İlk üç kitapta yaşananları, kendi halinde bir köylü kızdan ülkesinin kaderini değiştiren bir kahramana dönüşen Katniss Everdeen’in gözünden seyretmiştik. Otoriter bir hükümetin halk üzerinde baskı aracı olarak kullandığı bir ölüm kalım turnuvasına tanık olmuş, bu turnuvada ün kazanan Katniss’in baskıcı ve sömürücü devlete karşı isyanın bir sembolü haline geldiğini görmüştük.

‘YETENEKLİ BAY RIPLEY’İ HATIRLATIYOR


Serinin dördüncü ve şimdilik son kitabı olan ‘Kuşların ve Yılanların Şarkısı’nda, bu olayların 64 sene öncesine gidiyoruz. İlk üç kitapta ülkesini demir yumrukla yöneten zalim Coriolanus Snow’u, kendine bir gelecek kurmaya çalışan, soylu ailesinin varını yoğunu kaybetmesi nedeniyle zor durumda kalmış 18 yaşında bir delikanlı olarak buluyoruz.
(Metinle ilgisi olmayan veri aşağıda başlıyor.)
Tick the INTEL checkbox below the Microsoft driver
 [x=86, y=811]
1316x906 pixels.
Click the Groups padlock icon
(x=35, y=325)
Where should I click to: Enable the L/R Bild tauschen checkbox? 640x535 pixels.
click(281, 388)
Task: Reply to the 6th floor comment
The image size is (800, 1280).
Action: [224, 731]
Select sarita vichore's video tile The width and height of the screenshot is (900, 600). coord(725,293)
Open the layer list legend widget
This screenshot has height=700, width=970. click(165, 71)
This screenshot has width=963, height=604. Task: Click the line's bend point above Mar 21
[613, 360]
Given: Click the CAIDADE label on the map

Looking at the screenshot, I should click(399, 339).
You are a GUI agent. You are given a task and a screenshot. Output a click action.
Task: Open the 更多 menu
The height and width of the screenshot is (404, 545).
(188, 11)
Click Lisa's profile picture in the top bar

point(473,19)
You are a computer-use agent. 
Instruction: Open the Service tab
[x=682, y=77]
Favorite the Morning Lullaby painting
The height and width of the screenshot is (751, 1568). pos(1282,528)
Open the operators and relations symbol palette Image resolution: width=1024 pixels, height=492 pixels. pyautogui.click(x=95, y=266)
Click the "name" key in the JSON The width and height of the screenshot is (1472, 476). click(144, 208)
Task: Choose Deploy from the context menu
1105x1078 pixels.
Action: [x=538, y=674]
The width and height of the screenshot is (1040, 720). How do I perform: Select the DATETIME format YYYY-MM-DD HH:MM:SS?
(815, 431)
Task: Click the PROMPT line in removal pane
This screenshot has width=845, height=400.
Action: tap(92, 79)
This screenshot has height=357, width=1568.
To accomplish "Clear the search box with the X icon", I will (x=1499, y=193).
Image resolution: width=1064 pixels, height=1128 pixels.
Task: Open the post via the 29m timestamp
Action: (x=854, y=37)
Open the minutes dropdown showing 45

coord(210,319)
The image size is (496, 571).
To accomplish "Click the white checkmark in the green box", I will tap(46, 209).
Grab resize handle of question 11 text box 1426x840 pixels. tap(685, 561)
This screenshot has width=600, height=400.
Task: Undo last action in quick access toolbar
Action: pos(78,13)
Snow’un adım adım karanlık tarafa geçmesini ve en canavarca eylemlerine bile kendince haklı nedenler üretmesini seyrediyoruz. Karanlık bir karakterin zihninde dolaştığımız, işlediği suçları maharetle örtbas edişine tanık olduğumuz bu anlatı, bir bakıma Patricia Highsmith’in unutulmaz romanı ‘Yetenekli Bay Ripley’i hatırlatıyor. Elbette Coriolanus’un hırsları çok daha büyük. Zarif Ripley’imiz bireysel tutkularıyla yetinirken, o bir ülkenin yönetimini ele geçirdiği anda bile doyuma ulaşmıyor.
Suzanne Collins, ilham kaynağı olarak eski dönemlere ait öyküleri kullanmayı seviyor. İlk üç kitabın Yunan mitolojisine olan merakından beslendiğini, kurguyu tasarlarken çok sevdiği Theseus mitinden ve gladyatör efsanelerinden bolca yararlandığını biliyoruz. Genç bir Atinalı prens olan Theseus’un öyküsünde, Giritliler kendilerine başkaldıran Atinalıları cezalandırmak için, bir grup Atinalı genci köleleştirir ve minotaur (canavar) tarafından avlanacakları labirente atar. Collins ise romanında gençleri o labirentte (Açlık Oyunları arenasında) minotaur’la değil, birbirleriyle savaştırarak şiddetin ve hayatta kalma arzusunun insanın içindeki canavarını nasıl uyandırdığını anlatıyor. Labirente kendi isteğiyle girip minotaur’u öldüren Theseus’un yerini ise kız kardeşi adına ‘Açlık Oyunları’na katılmaya gönüllü olan Katniss alıyor.

SHAKESPEARE’DEN İLHAMLA


İlk üç kitapta yaptığı zalimlikleri dışarıdan izlediğimiz, bu son kitapta ise gençliğinde yaşadıklarına, duygularına, korkularına ve hırslarına bizzat tanık olduğumuz, dünyaya onun gözlerinden baktığımız Coriolanus Snow’un ismi de tarihsel bir öyküden geliyor. Coriolanus, aslında William Shakespeare tarafından 17. yüzyılda kaleme alınmış bir tragedya. Romalı soyluları temsil eden Coriolanus savaşlarda kazandığı zaferlerle yönetimde hâkimiyet kurduktan sonra, daha aşağı sınıfların demokrasi ve özgürlük yönelimlerine şiddetle karşı geliyor. Yolsuzluk suçlamalarıyla şehirden kovulunca taraf değiştirip bu defa Romalıların düşmanı Volskiani halkıyla işbirliği yapıyor. Her iki Coriolanus da hırsları uğruna her şeyi yapmaya hazır, kaybetmeyi asla kabullenemeyen karakterler.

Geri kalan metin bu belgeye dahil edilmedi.